Столовую одну, хорошую, он знал. И была она неподалёку. Там, в суете, среди питающегося пролетариата они выбрали стол в углу — такой, от которого был виден вход. И пока товарищ Тыжных стоял у раздачи, Ракель Самуиловна салфеткой из резаной газеты протёрла столешницу и убрала со стола грязную посуду. Тыжных решил не мелочиться и покормить товарища Незабудку высококалорийной едой. Себе он взял простою варёную картошку с жареным луком, ну а ей — королевские макароны, и божественный зельц. Макароны, правда, были холодноватые, утренние, а зельц чуть заветренный. Но кто будет обращать внимание на такие мелочи, когда перед ним лежат в тарелке этакие деликатесы! Ещё он взял белого хлеба, тоже нарезанного ещё с утра, и так и лежавшего на раздаче не тронутым из-за дороговизны. И ещё — удивительный, очень полезный для пищеварения (если верить рекламному плакату) компот из вяленых груш и яблок.
Всё это товарищ Тыжных почти с гордостью расставлял перед товарищем Незабудкой, будучи абсолютно уверенный в том, что уж такое-то угощение не заставит красавицу воротить нос. Ракель Самуиловна взяла оловянную ложку и, проявляя удивительную буржуазную брезгливость, протёрла её салфеткой — резаной газетой. Товарищ Свирид с нарочитой пролетарской небрежностью повторять её действия не стал, а принялся с огромным аппетитом есть горячую картошку с хлебом. А Ракель Самуиловна стала аккуратно тыкать ложкой в серый квадратный кусок чего-то загадочного, гордо именуемого зельцем. Потом подняла глаза на Свирида и спросила:
— А это что?
— Кушайте, не бойтесь, это мясо, немецкий рецепт. Тут поваром работает пленный германец, ещё с империалистической. Это роскошно вкусная вещь, называется зельц.
— Это — зельц⁈
— Ага, он. — кивнул Свирид, беспощадно уминая свою незатейливую еду.

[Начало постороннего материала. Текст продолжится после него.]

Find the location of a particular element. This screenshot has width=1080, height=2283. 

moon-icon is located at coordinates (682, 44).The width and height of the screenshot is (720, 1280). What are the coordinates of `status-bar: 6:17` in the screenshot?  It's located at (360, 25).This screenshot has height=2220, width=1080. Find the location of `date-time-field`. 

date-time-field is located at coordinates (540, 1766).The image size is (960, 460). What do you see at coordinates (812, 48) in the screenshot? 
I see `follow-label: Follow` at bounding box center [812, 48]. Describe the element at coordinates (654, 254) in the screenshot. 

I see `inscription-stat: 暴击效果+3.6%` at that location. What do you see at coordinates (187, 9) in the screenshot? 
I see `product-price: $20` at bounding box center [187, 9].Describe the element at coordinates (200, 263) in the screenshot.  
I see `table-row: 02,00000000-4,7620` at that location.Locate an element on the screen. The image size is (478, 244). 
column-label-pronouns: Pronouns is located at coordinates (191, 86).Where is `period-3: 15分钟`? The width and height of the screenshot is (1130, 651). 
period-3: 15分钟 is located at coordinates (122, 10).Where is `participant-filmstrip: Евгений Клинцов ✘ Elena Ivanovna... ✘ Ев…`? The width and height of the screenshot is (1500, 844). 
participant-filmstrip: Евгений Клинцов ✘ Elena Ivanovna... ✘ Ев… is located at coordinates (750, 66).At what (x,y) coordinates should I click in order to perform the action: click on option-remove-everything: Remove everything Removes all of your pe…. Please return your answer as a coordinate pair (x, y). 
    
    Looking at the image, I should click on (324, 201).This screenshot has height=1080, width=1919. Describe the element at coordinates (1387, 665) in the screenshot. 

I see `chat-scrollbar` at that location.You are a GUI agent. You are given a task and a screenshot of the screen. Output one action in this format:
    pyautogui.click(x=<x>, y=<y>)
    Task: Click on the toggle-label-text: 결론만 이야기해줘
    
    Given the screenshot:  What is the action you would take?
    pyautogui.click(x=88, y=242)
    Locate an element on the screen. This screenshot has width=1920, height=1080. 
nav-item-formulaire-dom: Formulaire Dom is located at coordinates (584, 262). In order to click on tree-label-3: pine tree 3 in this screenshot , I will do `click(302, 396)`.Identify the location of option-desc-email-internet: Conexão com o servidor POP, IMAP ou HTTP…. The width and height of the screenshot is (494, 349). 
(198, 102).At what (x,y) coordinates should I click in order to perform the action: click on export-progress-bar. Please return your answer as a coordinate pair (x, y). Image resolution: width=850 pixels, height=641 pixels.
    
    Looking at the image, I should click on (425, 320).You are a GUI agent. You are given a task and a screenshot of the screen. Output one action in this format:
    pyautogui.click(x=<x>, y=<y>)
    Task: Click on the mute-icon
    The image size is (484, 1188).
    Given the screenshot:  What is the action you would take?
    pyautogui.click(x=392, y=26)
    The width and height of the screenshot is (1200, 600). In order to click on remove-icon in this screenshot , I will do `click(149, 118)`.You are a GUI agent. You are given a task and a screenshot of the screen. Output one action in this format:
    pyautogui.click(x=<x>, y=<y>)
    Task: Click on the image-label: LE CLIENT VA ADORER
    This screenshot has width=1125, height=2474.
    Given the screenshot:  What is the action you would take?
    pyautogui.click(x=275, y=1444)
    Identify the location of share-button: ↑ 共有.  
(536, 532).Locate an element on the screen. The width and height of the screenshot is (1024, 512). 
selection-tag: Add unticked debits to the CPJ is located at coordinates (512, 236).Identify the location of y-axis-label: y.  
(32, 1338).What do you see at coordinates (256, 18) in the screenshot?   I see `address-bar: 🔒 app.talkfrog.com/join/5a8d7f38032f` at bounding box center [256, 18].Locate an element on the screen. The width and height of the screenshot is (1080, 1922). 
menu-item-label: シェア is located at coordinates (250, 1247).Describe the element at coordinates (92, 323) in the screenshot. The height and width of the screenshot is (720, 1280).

— Знаете, товарищ Тыжных, однажды я ехала из Мюнхена в Дрезден.
Товарищ Тыжных перестал жевать от таких непонятных слов.
— На поезде — продолжала Ракель Самуиловна. — Ехала одна, и мне вдруг захотелось сойти с поезда, хотя я ещё не приехала. И я сошла в одном маленьком, удивительно тихом, красивом городке, он назывался Цвикау. Было раннее утро, и работал только один ресторанчик, и в нём подавали одно только блюдо, для рабочих, что шли на работу, и это был зельц, и ещё пиво. Это было удивительно вкусно, и вот это, — она опять потыкала ложкой в серый квадратный кусочек, — совсем не похоже на тот зельц, что я ела в Цвикау.
— Зря вы барствуете, товарищ Незабудка, — сказал Тыжных, хищно поглядывая на серый советский пролетарский зельц, который был вообще не похож на правильный буржуйский зельц. — Кушайте, он очень полезный. А вам нужна питательная энергия. Нам в дорогу собираться ещё.
Она согласилась попробовать, съела кусочек. Потом ещё один, и макароны поела, а потом вдруг сказала:
— Свирид, купите мне водки. Тут продается, кажется.
— Водка — яд! — произнёс товарищ Тыжных.
— Немного, я хочу помянуть Арнольда.
Тут уж он не мог сопротивляться и встал.
— И себе тоже купите. Я одна пить не могу.